We think that the term “entrapment” is more appropriate than simple compression of the GON. The term “entrapment neuropathies” refers to isolated peripheral nerve injuries that occur at specific locations where a nerve is mechanically constricted in a fibrous or fibro-osseous tunnel or deformed by a fibrous band .
3.4. Difficulty in Diagnosing Referred Trigeminal Pain due to Chronic Entrapment of the GON
The natural course of occipital neuralgia due to chronic entrapment of the GON remains unknown. As shown in the present case, chronic entrapment of the GON can cause pain in the V2 and V3 dermatomes. In past cases [2–5, 13], continuous aching pain was induced, but in the present case, typical neuralgic pain was induced and diagnosed as idiopathic ATN neuralgia. Moreover, facial pain preceded occipital pain four years earlier. If the neuralgic pain, which recurred every year for several years, was not accompanied by occipital pain later, it would not be possible to infer GON involvement. Also, unlike trigeminal neuralgia, in which neurovascular contact can be confirmed by MRI, it is difficult to determine the degree of entrapment of the GON within the small trapezial canal. Thus, when unexplained facial pain is accompanied by typical paroxysmal stabbing pain in the occipital area, we recommended confirming that there is no structural lesion through a detailed MRI examination and checking whether facial pain decreases through repeated ONBs.

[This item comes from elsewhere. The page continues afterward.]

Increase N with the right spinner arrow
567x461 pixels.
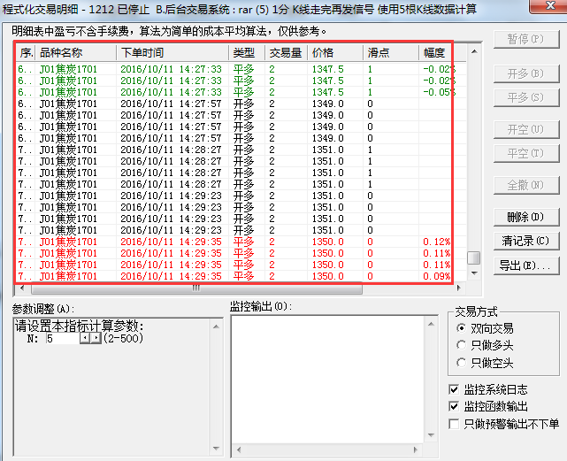coord(96,338)
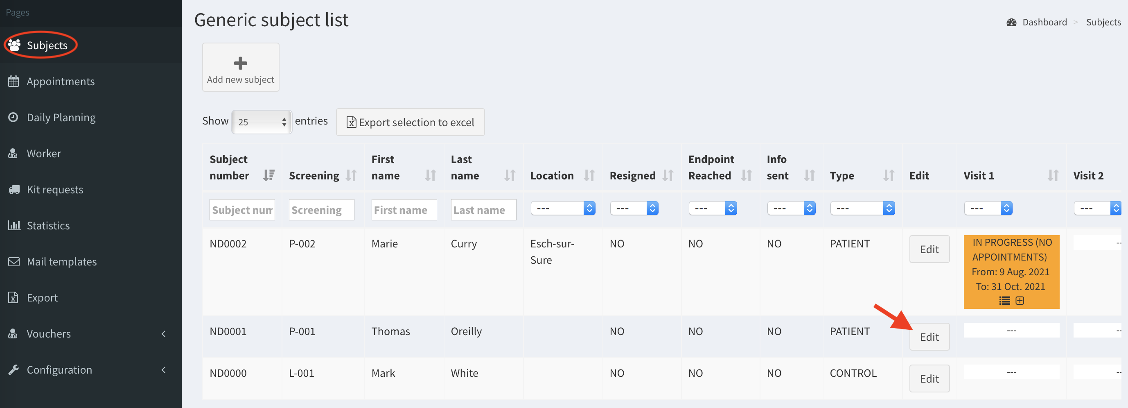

We report a case of occipital neuralgia due to chronic GON entrapment, which was preceded by neuralgic pain in the face. The pain in the distribution of the ATN, the third branch of the trigeminal nerve, was very severe and recurred, and occipital nerve involvement was not suspected until the occurrence of occipital neuralgia. This case shows that the clinical manifestations of referred trigeminal pain caused by the sensitization of the trigeminocervical complex by the chronic entrapment of the GON can be very diverse.
Conflicts of Interest
The authors declare no conflicts of interest regarding the publication of this manuscript.